Economists and non-profits have posited, and sometimes documented, that those living in poverty may pay higher prices than others for the same goods or services, including public services like power and water. For example, a 2007 report from Save the Children documented how poor families paid more for common items like appliances or electricity.
This “poverty premium” hardly seems fair, and fairness is one of the cornerstones of public services. Charging the poor more is terribly ironic, but is it always the case?
No doubt that the poor, in some cases, do pay more for identical goods and services. There may be valid marketing reasons for this, too, due to differences in packaging, pricing and payment methods, distribution methods, and other marketing concerns.
Companies being what they are, some of them heard the possibility of premium prices and decided to pursue the opportunity. For instance Proctor & Gamble introduced PUR water filtration sachets for low-income household in developing countries (as described in their 2004 sustainability report). Clean water is a problem in many developing countries, and the poor supposedly pay a premium for products, so this seemed like a good idea.
The PUR sachets did not do well in the marketplace and are no longer listed on the P&G website.
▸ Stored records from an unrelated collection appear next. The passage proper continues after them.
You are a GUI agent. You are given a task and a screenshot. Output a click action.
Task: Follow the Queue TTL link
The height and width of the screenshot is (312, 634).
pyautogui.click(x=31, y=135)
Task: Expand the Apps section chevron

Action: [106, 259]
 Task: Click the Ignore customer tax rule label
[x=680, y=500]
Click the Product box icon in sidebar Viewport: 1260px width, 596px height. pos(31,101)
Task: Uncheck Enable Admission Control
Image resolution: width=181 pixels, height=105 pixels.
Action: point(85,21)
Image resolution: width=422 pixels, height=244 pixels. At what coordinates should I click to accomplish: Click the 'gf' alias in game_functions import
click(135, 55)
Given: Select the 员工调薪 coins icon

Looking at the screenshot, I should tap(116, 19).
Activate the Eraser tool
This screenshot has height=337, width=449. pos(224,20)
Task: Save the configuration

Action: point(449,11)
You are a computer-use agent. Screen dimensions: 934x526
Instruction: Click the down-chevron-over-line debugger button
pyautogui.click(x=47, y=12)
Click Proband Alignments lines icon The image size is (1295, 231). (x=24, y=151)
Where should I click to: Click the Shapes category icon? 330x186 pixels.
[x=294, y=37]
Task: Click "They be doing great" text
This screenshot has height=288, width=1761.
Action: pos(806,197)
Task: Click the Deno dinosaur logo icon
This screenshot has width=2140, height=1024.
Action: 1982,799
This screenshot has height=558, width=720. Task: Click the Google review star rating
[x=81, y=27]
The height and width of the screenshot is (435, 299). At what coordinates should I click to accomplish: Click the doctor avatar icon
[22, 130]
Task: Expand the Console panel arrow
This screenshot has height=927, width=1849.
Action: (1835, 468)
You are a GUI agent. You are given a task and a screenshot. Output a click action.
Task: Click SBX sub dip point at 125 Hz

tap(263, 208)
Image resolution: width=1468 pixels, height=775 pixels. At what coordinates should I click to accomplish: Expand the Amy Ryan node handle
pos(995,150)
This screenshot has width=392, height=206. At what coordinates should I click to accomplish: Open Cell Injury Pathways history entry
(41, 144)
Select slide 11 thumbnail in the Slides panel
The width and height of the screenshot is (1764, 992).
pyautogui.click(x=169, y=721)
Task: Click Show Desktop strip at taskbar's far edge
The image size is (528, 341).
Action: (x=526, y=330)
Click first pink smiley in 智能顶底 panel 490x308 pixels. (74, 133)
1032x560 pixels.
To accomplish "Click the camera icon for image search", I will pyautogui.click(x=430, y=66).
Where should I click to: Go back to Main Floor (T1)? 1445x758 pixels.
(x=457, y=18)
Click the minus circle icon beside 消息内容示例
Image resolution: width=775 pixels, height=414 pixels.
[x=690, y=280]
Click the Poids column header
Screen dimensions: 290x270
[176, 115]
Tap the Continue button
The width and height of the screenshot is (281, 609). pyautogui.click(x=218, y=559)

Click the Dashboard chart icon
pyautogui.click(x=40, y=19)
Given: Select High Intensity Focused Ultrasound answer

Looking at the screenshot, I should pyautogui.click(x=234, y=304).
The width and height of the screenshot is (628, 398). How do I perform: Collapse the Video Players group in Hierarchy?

What P&G failed to notice was that many of their target customers simply boiled their water to purify it, using pots they already owned and fires fueled by wood that they collected for free. It’s hard to beat free, especially when you’re poor.
A recent article in the Harvard Business Review questioned whether the poverty premium was in fact a reliable economic phenomenon.
The article authors performed on-the-ground comparisons between Dharavi, a slum section of Mumbai with 600,000 people, and Warden Road, an upmarket part of Mumbai about 6 miles distance from Dharavi. They compared prices for 40 common products between the two areas, plus looked at services like electricity, water, and cellular phone service.
They found no poverty premium. In fact, they found substantial discounts up to 98 percent. A plastic comb that sold for 83 cents in Warden Road was just 4 cents in Dharavi.
The example of P&G and the article in HBR show that the poverty premium doesn’t always exist, and that people are serving the poor at price points they can afford.
A major mistake the P&G made with PUR sachets was designing a product for, and not with, their target customers. If they were designing with their target customers, they would have seen that their true competition was purification through boiling using free fuel.
Also, P&G and others forget that the poor are not stupid and will find substitute goods and services that met their needs and budgets. Substitutes are one of the major competitive forces in marketing. For instance, a haircut from an unlicensed barber in Dharavi may be a perfectly suitable substitute for service from a licensed barber in Warden Road, and cost 90 percent less.
The world’s poor have legitimate needs. Legitimate needs translate into legitimate market opportunities. But the poor aren’t dumb, and those seeking to serve them shouldn’t be dumb either.